Wrestling Workout!

I have been known to wrestle on occasion. I am not talking WWF wrestling like Hulk Hogan, but rather Greco Roman and Freestyle. So I have been researching a typical wrestling workout for you to use and adapt.

I have been known to wrestle on occasion. I am not talking WWF wrestling like Hulk Hogan, but rather Greco Roman and Freestyle. So I have been researching a typical wrestling workout for you to use and adapt. This workout is a combination of strength training and cardiovascular training. I have not included a diet, but do expect you to follow a healthy, balanced diet plan. As I will mention later this is not a bodybuilding training guide, so do not cut out foods such as milk and high-carb foods. You are not training for a perfect physique and the foods I have just mentioned are vital to fuel and build your body for wrestling.

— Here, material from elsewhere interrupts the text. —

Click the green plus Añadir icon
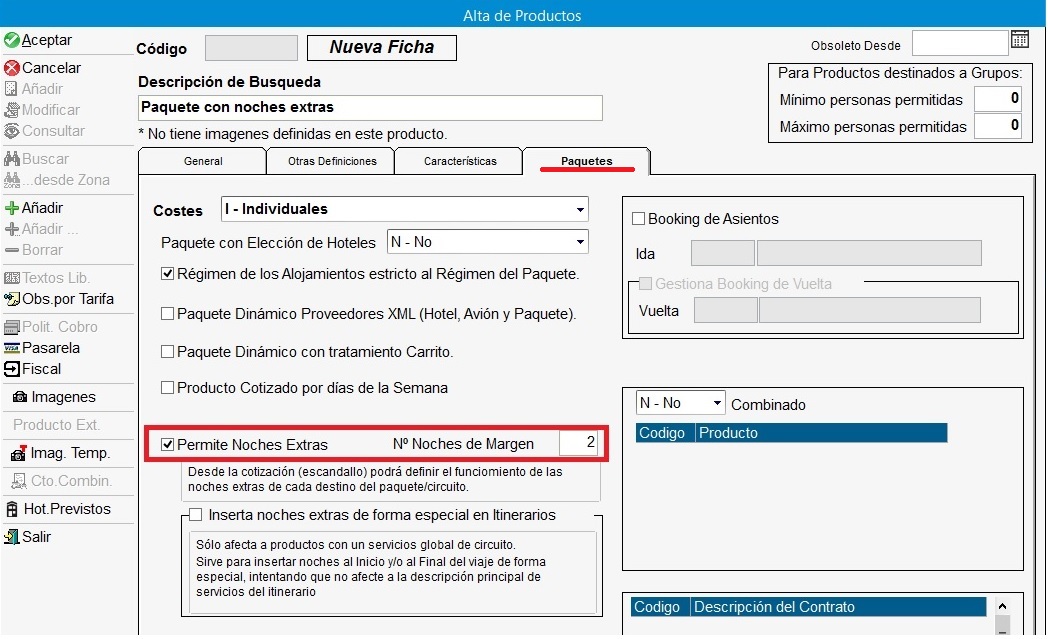 point(12,209)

As you will see in this article, I have emphasised how important warming up and stretching is, don't take that lightly, it will save you from serious injury.

So here it is, my wrestling training guide. Follow it the best you can, but remember always change things to suit you, be careful not to over do it.

Day 1

Begin with a nice warm-up. Rope jumping is the best, because it warms the whole body and helps keep us on our toes - good for agility! If you do not have a jump rope, buy one. It is the best investment you can make.

5 minutes - JUMP ROPE

You will then stretch out, a nice full-body stretch. Start with the calves and work up to the legs, groin, lower back, upper back, arms, shoulders and always the neck.

10 minutes - STRETCH

Today is a powerful upper body workout that will take 40 minutes to do. It needs to be explosive and intense, just like if you were wrestling. We can't train like a marathon runner because we're not marathon runners. We are wrestlers - ANIMALS - and everything is explosive. Remember: always lift with a partner, and take 1 minute rest in between sets. IF YOU HAVE NEVER WEIGHTLIFTED BEFORE, YOU SHOULD SPEND A COUPLE OF WEEKS LEADING UP TO THIS ROUTINE.

40 minutes - WEIGHTLIFTING

This isn't a bodybuilding workout, so don't train like it is. We train intensely and get the most out of what little time we can devote to weightlifting. Your upper body should be tired, so now condition your legs and lungs. Hit the streets for a little run.

2-MILE RUN

If you can't make 2 miles in 15 minutes, start off with one mile slowly and work your way up to 2 miles - faster and faster.

After this we should be pretty tired, but we're not done yet. You should be exhausted, so now it's time for exhaust training. In wrestling, we get tired during our matches but we cannot be scared of that. We need to push through those times. In wrestling, the winner often emerges as the better-conditioned athlete and not always the better technician ... be better conditioned than your opponent and you will start each match with an important advantage.

Immediately after the 2-mile run, we will do 10 100-yard dashes, with 15 seconds rest in between each sprint.

10 100-YARD SPRINTS

Take it easy on your first day. Cool down and stretch out, but before you do, grab the jump rope and jump for a couple minutes to come down off your high intensity level.

5 minutes - JUMP ROPE
10 minutes - STRETCH

SAFETY

Remember, progression is the key, don't start out at full steam. For optimum results and safety, build up to everything. Another important thing to remember is do not rush into competing. Ensure you are well conditioned and ready. You can be injured both physically and mentally by competing to early, so have patience, it will be worth it.

So there we have it, my wrestling training guide. If you are already a wrestler or want to get into wrestling, I'm certain this article is a good place to start. Now get started and who knows, you could be an Olympic gold medallist.